記念にたった一冊選んで持って行けと言う源蔵の言葉に悲しさが湧き上がってきたが押し留めて店の本を見る。始めは、あの童話全集にしようかと思ったが、あの本はすでに売れてしまっていてこの店には無くあきらめ別の本をと探し始める。レジの辺りから入り口付近までやってきた響に源蔵が決まったか? と聞いてきた。欲しい物、持っておきたい物、読みたい物、いろんな視点で探していたが、一冊だけと言われるとどれもなんだか違う、どれも欲しいそんな気がして迷ってしまう。どうしたものかとその場にしゃがみこんだ響の瞳に一冊の本が映り込んだ。重ねられた本のさらに奥、普通なら見逃してしまいそうで、その本を探していたとしても目に留まらないようなそんな場所に本はあった。

 芥子色の革製の表紙には本の周りを縁取るように蔦薔薇が焼印されていたが、本の題名は全くない。一体何の本だろうと手に取り、首をかしげながら開いた一枚目は真っ白で目次もなく、さらに頁をくってみれば中途半端な位置から何やら黒いミミズのような文字が連なっていた。日本語ではない、其れは分かったが英語でもないような表記でさっぱり分からない。

 一言で表現するならば怪しい本。

 普段であれば(なんだこれ)と直ぐにもとあった場所に戻すだろうが、何故か響はこの本で無いと駄目だと思ってしまった。見た目以上にずしりと重たい本を両手で抱えるようにして振り返り、後ろで本の並びを整えている源蔵に、この本にすると言えば源蔵が近寄ってくる。

 本を手に取りじっくりと眺めながら源蔵は眉間に皺を寄せながら首をかしげてどこにあったと聞いてきた。本のあった場所を指差せば、源蔵はそこに行って更に首をかしげる。

「何、どうかしたの? これじゃ駄目?」

「いや、そう言うわけじゃないが、こんな本は見たことが無いと思ってな。この店の本は全てわしが目を通し、価格を付けて店頭に出している。こんなに特徴のある本なのにわしは覚えが無い、その証拠に値段の札も入ってない」

 源蔵に言われ本を覗き込んでみてみれば、確かに源蔵手書きの値札が本には挟まっていない。まだ源蔵が目を通して居らず値札をつけていないものは全て源蔵の後ろに積み上げられた段ボール箱、または源蔵の居るカウンター内にあって、店に売り物としては出ていないはずだった。

「わしも歳には勝てんということか」

 小さく呟いた源蔵はそれが自分の失態であると思ったようで、響はどう声をかけたものかと少々考え込む。いい言葉が思いつかないまま、売り物でないものを貰って帰ることは出来ないと響が言えば、源蔵は首を横に振って本を響に差し出し別にかまわないと言う。

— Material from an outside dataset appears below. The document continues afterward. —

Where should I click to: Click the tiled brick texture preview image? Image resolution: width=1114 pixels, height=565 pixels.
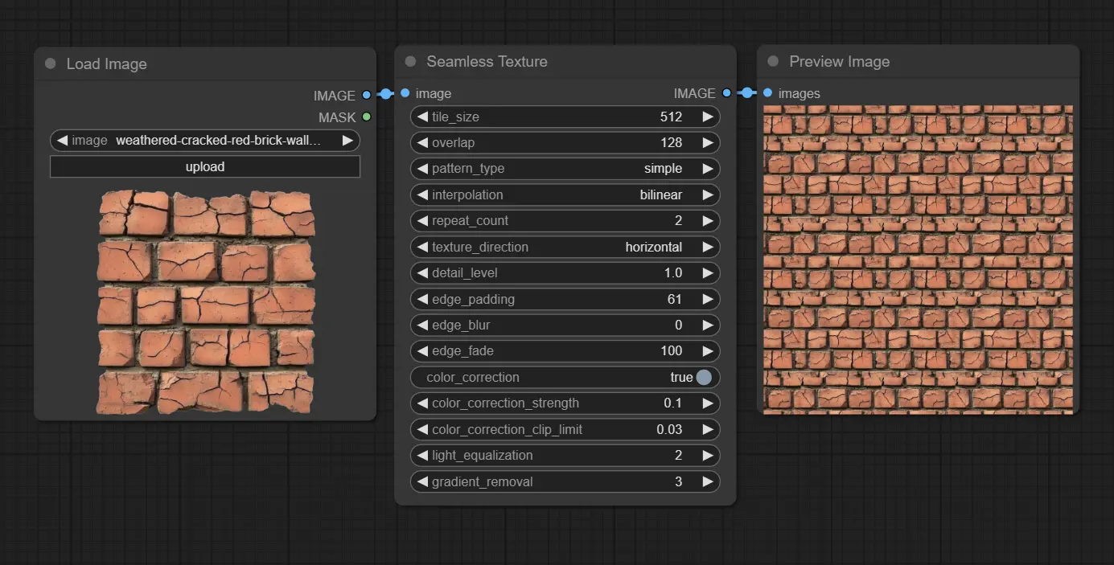tap(918, 259)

「それがいいのならそれを持って行けば良い。わしは値札のついている本とは言わんかっただろう? この書店にあるものから一冊、其れもわしのミスでそんなところにあっただけでわしの店のものには違いないからな」

 少々迷いながらも源蔵から本を受け取って、本当にいいのかと確認の為に聞けば、源蔵は男に二言は無いと仁王立ちして頷き、響は重量のある本を抱えていつもの指定席まで戻って、自分の鞄へと嬉しそうに本を仕舞い込む。